__Task instructions__. The expected answer holds every line from the first line of the data below through the line containing "Task: Click the underlined 29681 number", exactly as written, and no other line.

__Records for this exercise__.
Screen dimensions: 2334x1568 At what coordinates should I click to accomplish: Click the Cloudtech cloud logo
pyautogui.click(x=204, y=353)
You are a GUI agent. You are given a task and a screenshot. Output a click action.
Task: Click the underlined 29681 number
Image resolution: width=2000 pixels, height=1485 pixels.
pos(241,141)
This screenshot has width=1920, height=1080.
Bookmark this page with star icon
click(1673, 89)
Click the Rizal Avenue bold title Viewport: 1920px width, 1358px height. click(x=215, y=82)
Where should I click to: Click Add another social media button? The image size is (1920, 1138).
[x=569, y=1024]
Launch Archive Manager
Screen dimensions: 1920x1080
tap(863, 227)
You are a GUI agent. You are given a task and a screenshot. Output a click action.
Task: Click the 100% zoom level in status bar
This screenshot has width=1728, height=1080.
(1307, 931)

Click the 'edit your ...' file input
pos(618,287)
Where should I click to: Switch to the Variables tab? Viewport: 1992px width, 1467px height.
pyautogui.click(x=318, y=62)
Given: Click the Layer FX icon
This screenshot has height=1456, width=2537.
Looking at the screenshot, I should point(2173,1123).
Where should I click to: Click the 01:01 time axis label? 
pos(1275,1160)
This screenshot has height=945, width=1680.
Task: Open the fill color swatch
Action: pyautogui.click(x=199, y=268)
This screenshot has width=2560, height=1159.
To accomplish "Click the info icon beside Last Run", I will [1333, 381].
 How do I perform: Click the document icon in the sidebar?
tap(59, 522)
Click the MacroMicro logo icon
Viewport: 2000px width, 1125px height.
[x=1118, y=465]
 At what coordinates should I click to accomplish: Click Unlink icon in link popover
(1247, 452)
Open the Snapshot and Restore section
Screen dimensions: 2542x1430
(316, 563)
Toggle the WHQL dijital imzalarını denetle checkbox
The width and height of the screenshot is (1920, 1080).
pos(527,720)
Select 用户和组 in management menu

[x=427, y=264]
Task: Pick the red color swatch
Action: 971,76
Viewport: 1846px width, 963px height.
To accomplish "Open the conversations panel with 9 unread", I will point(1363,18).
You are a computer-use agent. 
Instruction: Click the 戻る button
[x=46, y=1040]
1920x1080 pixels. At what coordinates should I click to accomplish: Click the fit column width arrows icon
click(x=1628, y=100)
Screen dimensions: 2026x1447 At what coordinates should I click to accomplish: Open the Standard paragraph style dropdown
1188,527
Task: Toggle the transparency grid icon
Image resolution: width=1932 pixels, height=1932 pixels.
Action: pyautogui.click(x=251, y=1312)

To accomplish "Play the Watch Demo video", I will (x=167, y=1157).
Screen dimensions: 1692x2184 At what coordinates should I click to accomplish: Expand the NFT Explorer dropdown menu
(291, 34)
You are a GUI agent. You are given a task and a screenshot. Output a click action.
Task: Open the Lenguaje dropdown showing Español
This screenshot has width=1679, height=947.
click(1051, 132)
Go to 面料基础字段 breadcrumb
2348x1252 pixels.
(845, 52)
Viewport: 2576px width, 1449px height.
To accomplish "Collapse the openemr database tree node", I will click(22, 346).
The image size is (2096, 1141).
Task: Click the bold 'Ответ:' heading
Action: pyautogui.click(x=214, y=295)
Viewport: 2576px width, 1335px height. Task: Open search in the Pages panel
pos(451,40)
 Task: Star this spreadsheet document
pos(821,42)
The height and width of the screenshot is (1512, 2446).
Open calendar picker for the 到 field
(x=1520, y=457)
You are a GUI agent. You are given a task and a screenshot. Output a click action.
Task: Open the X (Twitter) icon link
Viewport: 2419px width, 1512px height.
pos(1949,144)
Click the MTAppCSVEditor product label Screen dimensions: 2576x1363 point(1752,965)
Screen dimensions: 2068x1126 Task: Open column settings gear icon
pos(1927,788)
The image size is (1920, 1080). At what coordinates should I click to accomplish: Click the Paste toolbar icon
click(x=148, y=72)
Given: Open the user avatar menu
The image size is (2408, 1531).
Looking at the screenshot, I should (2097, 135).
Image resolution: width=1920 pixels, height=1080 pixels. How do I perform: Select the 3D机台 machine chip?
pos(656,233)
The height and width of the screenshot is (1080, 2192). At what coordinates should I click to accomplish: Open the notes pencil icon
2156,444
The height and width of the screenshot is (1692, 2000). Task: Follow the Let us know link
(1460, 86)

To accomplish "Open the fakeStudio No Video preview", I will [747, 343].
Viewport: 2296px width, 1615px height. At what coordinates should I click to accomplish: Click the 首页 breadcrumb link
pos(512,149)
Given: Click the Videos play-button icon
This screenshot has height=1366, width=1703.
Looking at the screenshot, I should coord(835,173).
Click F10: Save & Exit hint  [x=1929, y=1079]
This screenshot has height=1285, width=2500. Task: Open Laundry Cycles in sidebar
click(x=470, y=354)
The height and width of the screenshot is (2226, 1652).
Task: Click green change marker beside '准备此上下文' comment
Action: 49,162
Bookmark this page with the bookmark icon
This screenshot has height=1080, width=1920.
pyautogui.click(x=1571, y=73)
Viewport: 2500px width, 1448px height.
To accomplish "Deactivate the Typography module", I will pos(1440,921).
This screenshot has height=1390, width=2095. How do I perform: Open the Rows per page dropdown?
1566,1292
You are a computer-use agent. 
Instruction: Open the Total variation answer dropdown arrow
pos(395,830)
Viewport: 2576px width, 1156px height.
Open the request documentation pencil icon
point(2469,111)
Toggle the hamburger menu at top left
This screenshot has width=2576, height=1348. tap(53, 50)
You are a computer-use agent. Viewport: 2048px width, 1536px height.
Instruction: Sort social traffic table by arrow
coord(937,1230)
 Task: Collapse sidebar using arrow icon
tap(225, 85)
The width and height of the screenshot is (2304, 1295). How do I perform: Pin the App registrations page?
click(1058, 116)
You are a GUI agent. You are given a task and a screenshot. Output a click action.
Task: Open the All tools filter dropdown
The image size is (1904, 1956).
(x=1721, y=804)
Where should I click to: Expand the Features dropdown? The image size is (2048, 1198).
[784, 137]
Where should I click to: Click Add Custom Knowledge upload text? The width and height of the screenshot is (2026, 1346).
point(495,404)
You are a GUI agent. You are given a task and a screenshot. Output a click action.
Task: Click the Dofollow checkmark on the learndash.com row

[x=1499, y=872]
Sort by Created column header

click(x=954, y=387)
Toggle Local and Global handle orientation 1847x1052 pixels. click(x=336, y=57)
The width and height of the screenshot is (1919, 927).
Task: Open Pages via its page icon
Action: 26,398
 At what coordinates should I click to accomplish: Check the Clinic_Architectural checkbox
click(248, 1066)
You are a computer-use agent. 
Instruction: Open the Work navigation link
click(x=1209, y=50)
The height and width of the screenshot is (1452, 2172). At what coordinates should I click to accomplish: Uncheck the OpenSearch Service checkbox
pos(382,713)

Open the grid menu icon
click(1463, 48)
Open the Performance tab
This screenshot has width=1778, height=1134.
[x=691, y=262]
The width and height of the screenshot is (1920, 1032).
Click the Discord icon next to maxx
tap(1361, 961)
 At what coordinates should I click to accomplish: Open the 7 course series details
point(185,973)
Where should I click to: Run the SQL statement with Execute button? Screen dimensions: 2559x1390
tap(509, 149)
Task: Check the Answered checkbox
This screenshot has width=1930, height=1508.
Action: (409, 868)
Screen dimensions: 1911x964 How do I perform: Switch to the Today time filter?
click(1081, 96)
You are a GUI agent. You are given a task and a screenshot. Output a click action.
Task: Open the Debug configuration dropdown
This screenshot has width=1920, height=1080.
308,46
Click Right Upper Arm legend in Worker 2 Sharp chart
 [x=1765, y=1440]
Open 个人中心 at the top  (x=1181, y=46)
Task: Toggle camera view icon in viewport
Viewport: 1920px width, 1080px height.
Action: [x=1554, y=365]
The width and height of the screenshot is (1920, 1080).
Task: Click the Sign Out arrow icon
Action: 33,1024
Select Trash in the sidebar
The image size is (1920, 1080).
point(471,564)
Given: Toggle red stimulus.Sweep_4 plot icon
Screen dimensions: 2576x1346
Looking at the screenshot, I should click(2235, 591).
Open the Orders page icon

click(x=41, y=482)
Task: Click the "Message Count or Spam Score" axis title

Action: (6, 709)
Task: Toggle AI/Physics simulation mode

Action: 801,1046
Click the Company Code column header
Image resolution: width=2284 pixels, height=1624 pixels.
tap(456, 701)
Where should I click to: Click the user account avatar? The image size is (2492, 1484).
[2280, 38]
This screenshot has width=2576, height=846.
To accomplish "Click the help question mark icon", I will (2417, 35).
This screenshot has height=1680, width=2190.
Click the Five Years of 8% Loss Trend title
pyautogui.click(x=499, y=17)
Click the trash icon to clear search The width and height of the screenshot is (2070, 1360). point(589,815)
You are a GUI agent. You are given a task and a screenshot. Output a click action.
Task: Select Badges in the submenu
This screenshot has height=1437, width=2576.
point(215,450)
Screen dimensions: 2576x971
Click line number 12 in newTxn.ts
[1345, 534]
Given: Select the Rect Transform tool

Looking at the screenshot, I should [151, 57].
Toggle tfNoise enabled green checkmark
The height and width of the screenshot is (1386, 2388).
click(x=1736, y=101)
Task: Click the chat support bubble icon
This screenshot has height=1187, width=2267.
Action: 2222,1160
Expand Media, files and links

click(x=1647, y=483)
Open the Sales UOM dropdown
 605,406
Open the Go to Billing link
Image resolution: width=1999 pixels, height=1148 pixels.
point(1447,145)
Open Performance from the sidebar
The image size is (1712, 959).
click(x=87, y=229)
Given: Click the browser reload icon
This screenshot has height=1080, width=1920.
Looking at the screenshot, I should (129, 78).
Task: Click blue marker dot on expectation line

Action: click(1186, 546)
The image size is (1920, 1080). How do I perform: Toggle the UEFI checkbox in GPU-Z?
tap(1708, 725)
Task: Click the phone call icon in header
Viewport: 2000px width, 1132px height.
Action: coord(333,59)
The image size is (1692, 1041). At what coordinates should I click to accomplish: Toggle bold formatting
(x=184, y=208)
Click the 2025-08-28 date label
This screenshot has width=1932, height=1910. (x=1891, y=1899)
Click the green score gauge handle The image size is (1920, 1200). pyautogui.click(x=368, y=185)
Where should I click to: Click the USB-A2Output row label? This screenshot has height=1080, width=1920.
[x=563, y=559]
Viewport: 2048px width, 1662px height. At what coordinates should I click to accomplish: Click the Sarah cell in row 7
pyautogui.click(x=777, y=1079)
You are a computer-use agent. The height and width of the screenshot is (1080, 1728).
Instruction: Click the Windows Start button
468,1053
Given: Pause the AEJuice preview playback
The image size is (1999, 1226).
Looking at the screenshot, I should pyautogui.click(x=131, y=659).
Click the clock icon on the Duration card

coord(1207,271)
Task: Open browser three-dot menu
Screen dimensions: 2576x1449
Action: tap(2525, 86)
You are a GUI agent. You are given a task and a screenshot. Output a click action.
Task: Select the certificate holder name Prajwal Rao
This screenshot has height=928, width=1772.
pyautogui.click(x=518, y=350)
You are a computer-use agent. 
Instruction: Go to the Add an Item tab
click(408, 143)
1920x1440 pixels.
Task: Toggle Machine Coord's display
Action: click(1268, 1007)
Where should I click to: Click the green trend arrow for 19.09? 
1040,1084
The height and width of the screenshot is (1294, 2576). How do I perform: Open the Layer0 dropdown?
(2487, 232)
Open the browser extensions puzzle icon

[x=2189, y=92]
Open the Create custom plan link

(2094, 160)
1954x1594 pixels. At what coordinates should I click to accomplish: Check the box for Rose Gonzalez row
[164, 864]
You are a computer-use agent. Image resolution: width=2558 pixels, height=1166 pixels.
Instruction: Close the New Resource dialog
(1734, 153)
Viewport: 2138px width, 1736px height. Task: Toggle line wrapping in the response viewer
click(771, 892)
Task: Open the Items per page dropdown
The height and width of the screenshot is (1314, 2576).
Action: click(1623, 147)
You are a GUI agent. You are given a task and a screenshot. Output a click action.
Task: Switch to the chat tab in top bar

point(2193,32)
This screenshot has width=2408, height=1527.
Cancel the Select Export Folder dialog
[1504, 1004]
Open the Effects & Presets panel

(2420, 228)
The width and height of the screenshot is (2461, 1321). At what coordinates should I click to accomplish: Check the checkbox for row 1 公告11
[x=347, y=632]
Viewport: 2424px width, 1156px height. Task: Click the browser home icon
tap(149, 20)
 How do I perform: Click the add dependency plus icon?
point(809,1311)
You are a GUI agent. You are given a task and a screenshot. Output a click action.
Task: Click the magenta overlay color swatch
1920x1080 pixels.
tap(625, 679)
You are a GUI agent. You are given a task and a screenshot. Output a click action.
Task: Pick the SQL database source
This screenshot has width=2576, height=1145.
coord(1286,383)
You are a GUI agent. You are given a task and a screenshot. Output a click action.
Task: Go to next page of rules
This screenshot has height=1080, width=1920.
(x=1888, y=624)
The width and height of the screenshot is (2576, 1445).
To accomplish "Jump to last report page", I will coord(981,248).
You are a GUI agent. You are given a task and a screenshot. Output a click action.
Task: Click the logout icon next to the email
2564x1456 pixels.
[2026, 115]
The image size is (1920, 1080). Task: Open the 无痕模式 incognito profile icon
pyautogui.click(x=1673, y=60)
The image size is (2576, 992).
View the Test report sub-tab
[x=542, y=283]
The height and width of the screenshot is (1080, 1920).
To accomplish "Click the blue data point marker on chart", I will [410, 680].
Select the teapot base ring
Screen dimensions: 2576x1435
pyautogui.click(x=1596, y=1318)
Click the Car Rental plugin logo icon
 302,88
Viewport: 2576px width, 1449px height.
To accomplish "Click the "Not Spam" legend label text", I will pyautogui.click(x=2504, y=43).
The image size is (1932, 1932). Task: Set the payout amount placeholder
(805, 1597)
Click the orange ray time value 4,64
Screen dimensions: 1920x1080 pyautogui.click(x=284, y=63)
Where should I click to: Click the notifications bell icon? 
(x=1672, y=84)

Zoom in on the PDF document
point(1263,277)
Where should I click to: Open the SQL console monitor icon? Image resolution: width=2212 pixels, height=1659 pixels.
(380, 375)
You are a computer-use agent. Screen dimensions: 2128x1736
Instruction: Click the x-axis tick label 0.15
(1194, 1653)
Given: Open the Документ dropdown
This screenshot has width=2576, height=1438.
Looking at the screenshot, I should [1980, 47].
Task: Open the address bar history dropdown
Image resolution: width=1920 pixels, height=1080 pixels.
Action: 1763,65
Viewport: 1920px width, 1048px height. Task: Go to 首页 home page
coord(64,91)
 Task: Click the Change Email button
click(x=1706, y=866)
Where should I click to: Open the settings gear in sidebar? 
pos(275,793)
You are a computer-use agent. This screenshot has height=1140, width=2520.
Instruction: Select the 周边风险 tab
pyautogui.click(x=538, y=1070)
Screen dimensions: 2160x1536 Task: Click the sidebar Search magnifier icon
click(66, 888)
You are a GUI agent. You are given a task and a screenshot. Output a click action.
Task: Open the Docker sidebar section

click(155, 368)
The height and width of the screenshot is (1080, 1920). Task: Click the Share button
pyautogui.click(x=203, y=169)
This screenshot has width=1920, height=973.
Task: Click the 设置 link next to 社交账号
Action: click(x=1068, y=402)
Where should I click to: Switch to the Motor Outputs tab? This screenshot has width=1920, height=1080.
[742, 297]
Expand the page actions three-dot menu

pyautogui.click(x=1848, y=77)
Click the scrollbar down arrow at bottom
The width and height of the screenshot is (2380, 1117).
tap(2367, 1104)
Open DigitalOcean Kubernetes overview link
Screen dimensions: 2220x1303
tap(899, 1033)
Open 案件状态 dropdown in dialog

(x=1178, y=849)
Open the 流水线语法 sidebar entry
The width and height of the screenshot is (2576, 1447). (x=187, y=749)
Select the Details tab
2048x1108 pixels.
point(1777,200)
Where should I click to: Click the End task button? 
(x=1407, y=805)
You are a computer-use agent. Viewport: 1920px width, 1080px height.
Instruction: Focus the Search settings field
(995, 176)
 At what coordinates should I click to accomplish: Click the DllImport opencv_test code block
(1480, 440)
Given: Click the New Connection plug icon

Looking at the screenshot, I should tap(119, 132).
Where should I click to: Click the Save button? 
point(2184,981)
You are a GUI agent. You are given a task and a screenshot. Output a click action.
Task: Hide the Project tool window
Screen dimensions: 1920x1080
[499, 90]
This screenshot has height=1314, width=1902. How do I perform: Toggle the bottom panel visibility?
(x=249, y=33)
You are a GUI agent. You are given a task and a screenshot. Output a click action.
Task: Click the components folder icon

__Answer box__.
Screen dimensions: 2334x1568 At what coordinates should I click to accomplish: Click the Cloudtech cloud logo
pyautogui.click(x=204, y=353)
You are a GUI agent. You are given a task and a screenshot. Output a click action.
Task: Click the underlined 29681 number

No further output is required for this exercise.